After more than a quarter-century of teaching and a decade of DNA sequencing, Bob Waterston has become the face of genomics for Washington University in St. Louis. So when he leaves — most likely December or January — for a new post at the University of Washington School of Medicine, his move will be much noted.
“It was indeed a very hard choice to make,” says Waterston, 58, who brought WashU’s sequencing center to national prominence. “In the end, it was the sense of adventure of doing something new that was attractive enough to make me want to take it.”
Waterston started off 26 years ago at the university in anatomy neurobiology and transferred to the genetics department in 1980. Ten years later, he kicked off what would become the Genome Sequencing Center with a pilot project on C. elegans. His lab is credited with providing the map used for the Human Genome Project and for completing a fifth of the human genome sequence. And virtually everyone in the industry recognizes Waterston as one of the most vocal supporters of the public effort and a crusader for publishing all data in the private-public paper battle.

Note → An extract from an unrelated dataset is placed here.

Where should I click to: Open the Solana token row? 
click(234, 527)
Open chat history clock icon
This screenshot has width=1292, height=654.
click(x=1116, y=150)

At the University of Washington, Waterston will head up the relatively new genome sciences department, a combination of the genetics and the molecular biotechnology departments. He follows the path of Maynard Olson and Phil Green, both of whom were previously at WashU and now hang their shingles at the Seattle school. Waterston’s move from the St. Louis sequencing powerhouse is also reminiscent of Lee Hood, who left instrumentation heavyweight Caltech for UW in 1992 when Bill Gates donated $12 million to the school to lure Hood and his group there. In fact, Waterston will occupy the endowed Gates chair that Hood vacated when he left to start his Institute for Systems Biology in 2000.
“There’s a commitment on the part of the school and the university to develop this whole area,” Waterston says, adding that the school plans a “significant expansion” of the department and facilities in the next six to eight years.
“I’ve spent a lot of time gathering the information about genome content and I’m anxious to explore [it] now,” he says. Waterston says his UW group will “bring together people of different disciplines” — including computational biology, genome technologies, human genetics, and model organisms — “to interpret genomic sequences … so that the various programs can benefit from the different perspectives and also focus them on the most relevant and important problems.” Among the most pressing for him is understanding human variation, primarily to figure out how it connects to phenotype and disease.
As for WashU, where well-known Rick Wilson will take over, Waterston is bound and determined to have his lab’s section of the human genome sequence finished by the time he leaves. It’ll be a major accomplishment for him, though it will give him more work at UW, where he’ll begin wrestling meaning from available sequence.